Wetherspoons cuts price of beer by 20p to show 'benefits' of no-deal Brexit
Wetherspoons boss Tim Martin has cut the price of a pint by an average of 20p in nearly 700 of his pubs in his latest pro-no-deal Brexit demonstration.
More than 600 branches of Wetherspoons are now serving a pint of Ruddles, brewed by Greene King, for £1.69, while a further 160 will be offering a pint for £1.59 or below. In 36 pubs, Ruddles will be as low as £1.39.
The remaining pubs will serve a pint between £1.99 and £2.89, depending on the individual pub’s location.
Mr Martin conceded that the new prices will cost him money, but says that it was still a worthwhile endeavour, and that the “symbolic move” illustrates the point that customers are spending too much on alcohol, and claimed the UK leaving the EU may help cut costs.

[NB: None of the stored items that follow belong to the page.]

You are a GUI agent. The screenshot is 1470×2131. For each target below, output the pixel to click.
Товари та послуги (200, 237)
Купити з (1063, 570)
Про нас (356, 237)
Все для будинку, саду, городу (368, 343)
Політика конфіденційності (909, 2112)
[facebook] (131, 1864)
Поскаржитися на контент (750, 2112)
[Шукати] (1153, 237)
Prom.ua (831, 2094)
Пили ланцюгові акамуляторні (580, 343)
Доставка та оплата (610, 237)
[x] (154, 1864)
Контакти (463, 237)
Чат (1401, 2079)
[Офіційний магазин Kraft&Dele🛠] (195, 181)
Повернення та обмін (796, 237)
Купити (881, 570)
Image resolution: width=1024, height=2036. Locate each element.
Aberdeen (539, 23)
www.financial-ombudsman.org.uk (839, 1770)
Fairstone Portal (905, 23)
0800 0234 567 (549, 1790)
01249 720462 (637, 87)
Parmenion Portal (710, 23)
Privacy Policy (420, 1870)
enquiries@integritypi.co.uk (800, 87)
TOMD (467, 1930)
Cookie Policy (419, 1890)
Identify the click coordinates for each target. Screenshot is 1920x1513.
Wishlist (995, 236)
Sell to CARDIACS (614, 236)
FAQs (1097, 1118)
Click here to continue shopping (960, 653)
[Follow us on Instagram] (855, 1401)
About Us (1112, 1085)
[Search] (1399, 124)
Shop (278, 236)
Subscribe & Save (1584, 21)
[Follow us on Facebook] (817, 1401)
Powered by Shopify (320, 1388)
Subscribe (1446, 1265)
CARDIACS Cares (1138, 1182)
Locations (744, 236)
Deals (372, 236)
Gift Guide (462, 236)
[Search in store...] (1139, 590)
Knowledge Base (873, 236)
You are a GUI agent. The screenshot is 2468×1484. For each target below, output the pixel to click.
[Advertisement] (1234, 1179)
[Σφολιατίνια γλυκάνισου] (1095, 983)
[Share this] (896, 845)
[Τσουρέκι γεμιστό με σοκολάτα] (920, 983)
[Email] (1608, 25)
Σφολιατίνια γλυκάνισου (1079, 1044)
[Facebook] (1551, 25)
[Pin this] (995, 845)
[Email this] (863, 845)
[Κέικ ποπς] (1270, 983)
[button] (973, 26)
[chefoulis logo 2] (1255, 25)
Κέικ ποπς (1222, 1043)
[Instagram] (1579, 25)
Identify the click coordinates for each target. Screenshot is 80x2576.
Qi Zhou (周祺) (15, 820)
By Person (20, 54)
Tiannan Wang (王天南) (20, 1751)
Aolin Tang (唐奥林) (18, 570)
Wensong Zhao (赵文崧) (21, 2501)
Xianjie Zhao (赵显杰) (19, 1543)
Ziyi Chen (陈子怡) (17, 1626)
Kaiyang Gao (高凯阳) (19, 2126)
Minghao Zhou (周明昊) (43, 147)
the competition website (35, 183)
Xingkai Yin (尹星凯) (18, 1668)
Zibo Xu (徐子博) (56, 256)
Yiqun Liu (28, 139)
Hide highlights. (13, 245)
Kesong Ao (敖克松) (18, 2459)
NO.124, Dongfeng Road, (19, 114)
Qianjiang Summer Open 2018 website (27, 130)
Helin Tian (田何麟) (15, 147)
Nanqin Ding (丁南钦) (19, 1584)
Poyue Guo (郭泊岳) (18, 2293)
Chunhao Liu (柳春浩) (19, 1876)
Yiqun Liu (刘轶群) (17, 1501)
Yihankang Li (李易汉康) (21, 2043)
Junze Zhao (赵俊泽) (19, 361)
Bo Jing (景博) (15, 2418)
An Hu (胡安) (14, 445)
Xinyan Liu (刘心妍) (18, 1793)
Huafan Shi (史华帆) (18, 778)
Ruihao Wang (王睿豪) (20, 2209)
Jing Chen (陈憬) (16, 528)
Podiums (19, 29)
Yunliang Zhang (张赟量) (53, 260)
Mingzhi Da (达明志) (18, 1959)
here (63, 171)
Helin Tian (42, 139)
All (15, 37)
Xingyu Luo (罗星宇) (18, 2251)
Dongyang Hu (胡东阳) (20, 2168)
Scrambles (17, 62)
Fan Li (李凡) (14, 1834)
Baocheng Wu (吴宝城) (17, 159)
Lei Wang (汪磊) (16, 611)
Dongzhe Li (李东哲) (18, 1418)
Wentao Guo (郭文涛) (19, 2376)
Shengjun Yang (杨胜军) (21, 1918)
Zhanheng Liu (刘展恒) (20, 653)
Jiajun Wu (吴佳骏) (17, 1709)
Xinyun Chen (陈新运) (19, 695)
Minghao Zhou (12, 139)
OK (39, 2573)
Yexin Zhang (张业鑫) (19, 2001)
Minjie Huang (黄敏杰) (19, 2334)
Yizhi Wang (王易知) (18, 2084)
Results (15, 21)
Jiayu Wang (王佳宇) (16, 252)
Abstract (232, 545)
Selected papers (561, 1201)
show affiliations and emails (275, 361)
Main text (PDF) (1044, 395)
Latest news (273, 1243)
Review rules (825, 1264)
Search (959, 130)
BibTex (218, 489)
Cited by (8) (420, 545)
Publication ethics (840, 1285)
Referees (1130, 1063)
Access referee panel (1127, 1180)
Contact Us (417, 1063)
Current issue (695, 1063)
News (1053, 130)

In August, Mr Martin pledged to cut the cost of beer if the UK leaves the EU “properly” by 31 October. He said he would cut beer prices to an “unbelievable low” after Brexit to celebrate Britain’s exit.
He said: “This is a symbolic move, there are no tariffs on beer. There’s been no import tax reduction yet.
“These prices illustrate what might happen when we leave. People are very grateful if they can afford to go out when they otherwise wouldn’t have been able to.”
But Mr Martin said he thinks more money might be saved in Wetherspoons pubs were the UK to leave the Customs Union.
Tim Martin has always maintained that prices will be lower if the UK can set its own tariffs after leaving the EU. By switching to non-EU products, he claims the chain can make savings that will be passed on to customers.
“At the current time, customers and businesses pay tariffs on thousands of products which are imported from outside the EU,” he said in a separate statement.
“These tariffs are collected by the UK government and sent to Brussels. Provided we leave the Customs Union on 31st October, the government can end these protectionist tariffs, which will reduce prices in supermarkets and pubs.”
“A lot of politicians have misled the public by suggesting leaving the Customs Union would be a ‘cliff edge’ or ‘disaster’. This is the reverse of the truth. Ending tariffs will reduce prices.”
While it’s generally accepted that removing tariffs entirely would result in lower prices, it’s not clear that it would happen in this instance. Price changes can be caused by a variety of factors, and in a no-deal Brexit scenario, the Institute for Fiscal Studies (IFS) projects that costs from increased customs checks would be greater than any drop in prices from lower tariffs. There’s also currently a lack of clarity about what the UK’s tariff system would look like in the long-term, which makes price changes hard to predict.
As Mr Martin says, there are currently no tariffs on beer, so these current cuts come straight from the revenue of the pub chain. He said the reductions could have been subsidised by the money Wetherspoons is saving having switched to wines and spirits from outside the EU, but that those savings have already been passed onto customers.
Last year, the company replaced some of its champagnes with sparkling wine from New Zealand, Jägermeister with an alternative liquor called Striker, and a brandy from Australia.
Mr Martin said: “We have saved on these. It’s 10p per drink cheaper to buy Striker than Jäger, for example. But we’ve cut drinks prices by 10p – we’ve passed the savings onto customers. So we’re losing a bit on the beer.”